Jacques Mattheij

Technology, Coding and Business

When Sued Don't Tweet

The employer of one of my coding heroes, John Carmack is currently being sued by ZeniMax over unspecified IP that he may or may not have taken with him to his new spot.

He responded to the suit and inquiries by the general public with tweets here:

Oculus uses zero lines of code that I wrote while under contract to Zenimax.

And a slightly older one:

No work I have ever done has been patented. Zenimax owns the code that I wrote, but they don’t own VR.

Now, I understand the anger, I’ve been sued a couple of times and it is hard to describe the degree to which this sort of thing can affect you if you haven’t been through it. But anger is a bad advisor. I realize that when you are quite possibly sued in a way that you consider baseless and even mean that you are tempted to set the record straight publicly. After all, there are two courts, the court of public opinion and the court of law. The problem with that strategy is that you may unwittingly be giving your enemy ammunition in the court of law, and even though you think the public opinion one is important (and that may very well be so if you’re some kind of celebrity, this does not mean ‘everybody with a twitter account’) the court of law is the only one that matters. Winning in the court of public opinion will not even get you a cookie, losing in the court of law can cost you your shirt. See here for an exception to this (Oatmeal vs FunnyJunk).

When you’re being sued or could be sued, especially for $BIGNUM: Shut up on all your public channels, do not communicate with the media and talk to your lawyer and your lawyer only (and on that subject: the only lawyer that’s yours is the one you pay). The public can wait. Everything you enter into the public record will likely stay there, and it may very well be used against you or come back to haunt you (I see several problems with Carmacks’ statements that he probably is aware of, for one, IP involves a lot more than code and second not everything that is protected needs to be patented, for example, trade secrets, designs and prototypes). IP is a minefield of special cases and subtlety, twitter of all places is not where you deal with things like this as soon as things go the legal route.

For now the arrows seem to all be pointed at Oculus Rift (follow the money on that one), but with the ‘instrument’ of the transfer of IP being John Carmack it could very well end up with him being thrown under the proverbial bus, the stakes are more than high enough.

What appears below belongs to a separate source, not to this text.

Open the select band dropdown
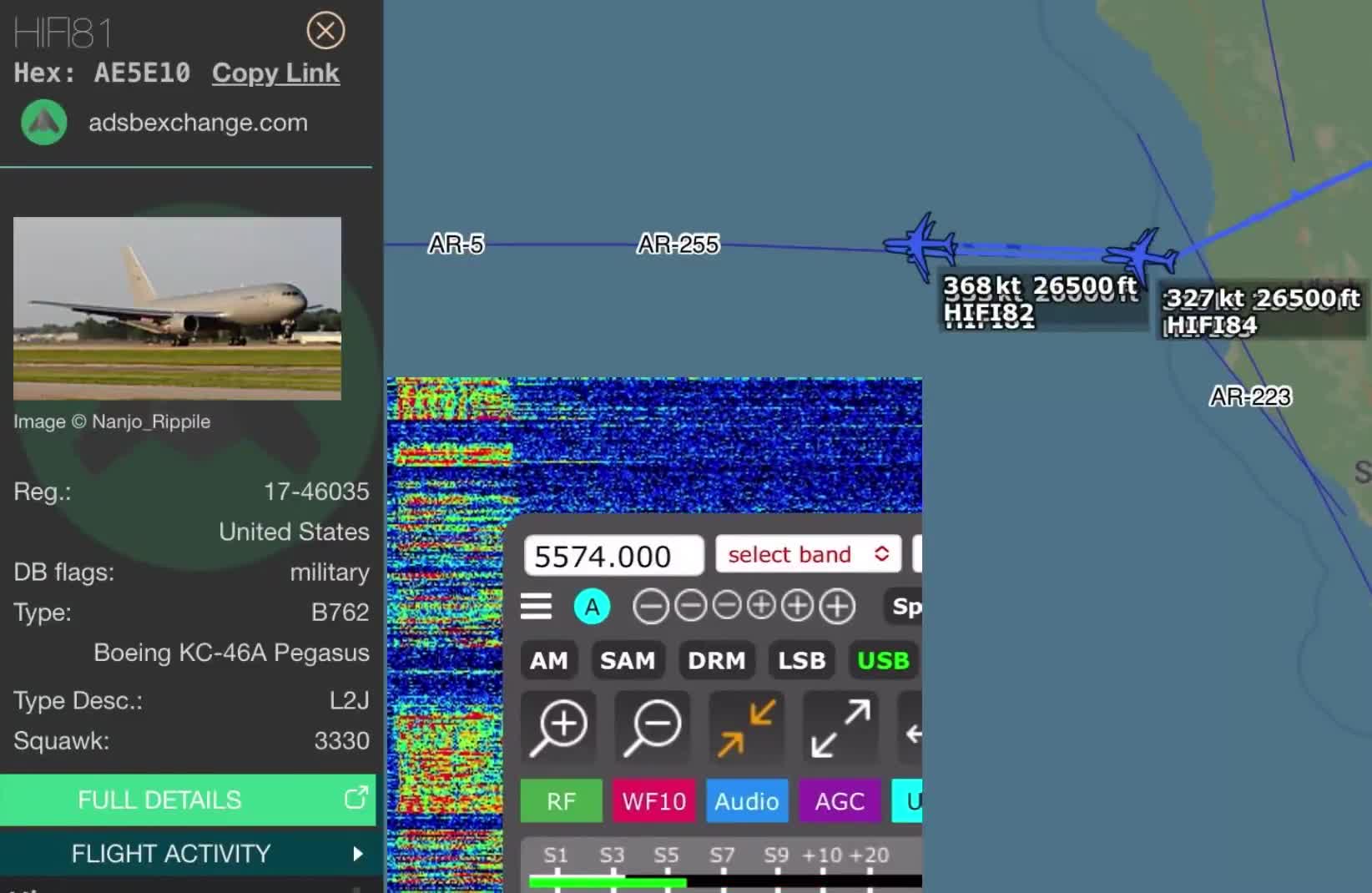1372x893 pixels. click(x=806, y=553)
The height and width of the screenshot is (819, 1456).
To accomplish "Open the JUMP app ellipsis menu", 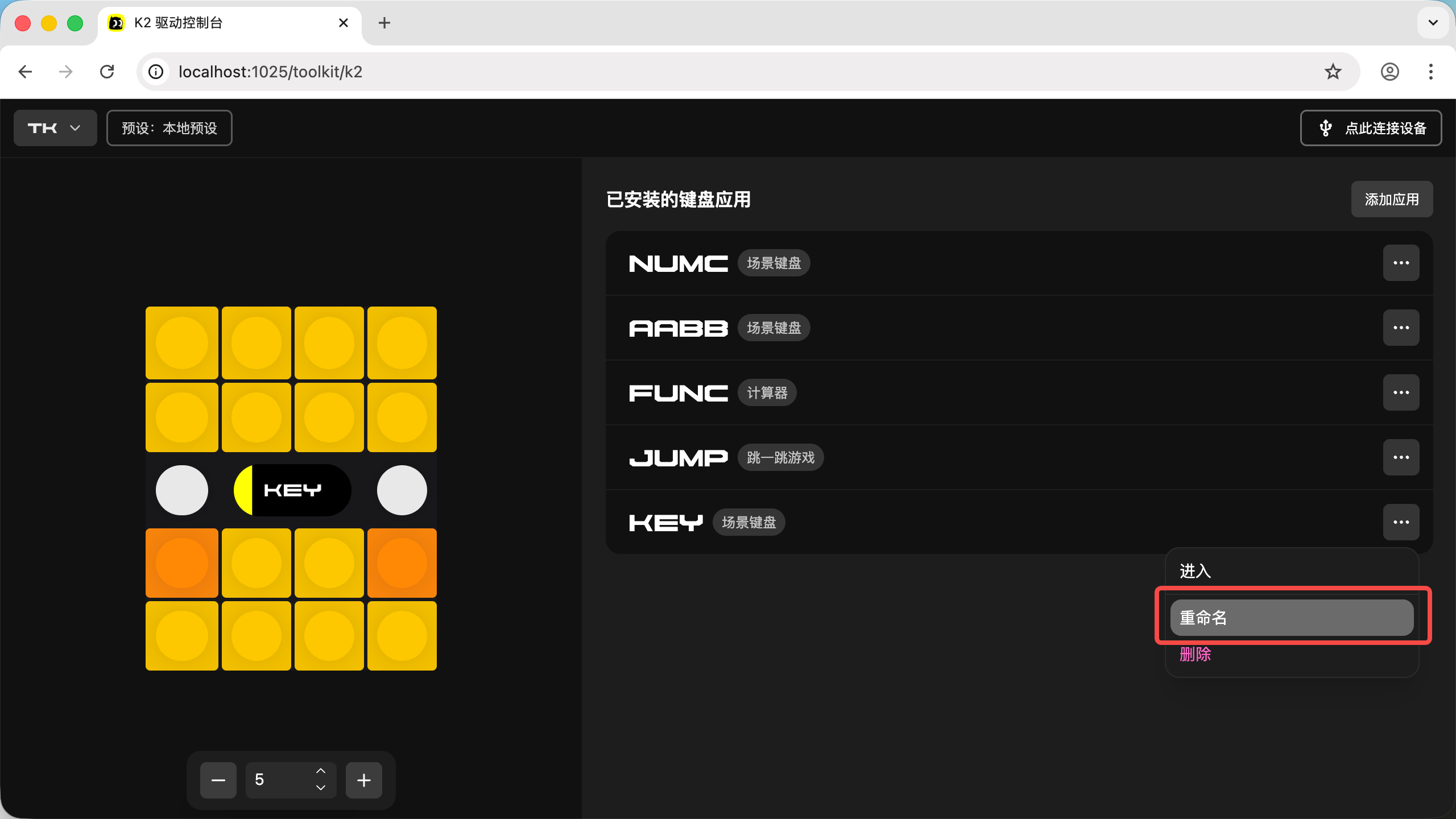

So, hold your head cool, don’t give in to the temptation to pre-empt any lawsuits and don’t inadvertently give your opponents lawyers ‘purchase’ in the form of ill thought out tweets. They’re just about un-retractable even if you delete them and they won’t change the facts to your advantage, and the facts are really all that matter. If there is no upside to moving: don’t move. The general public can wait until the case is dealt with and they’ll definitely be understanding if you clam up in the run up to a court case. You can bet that your opponents counsel is going to go through all your public statements with a fine comb to see if they can identify pressure points or strategy hints.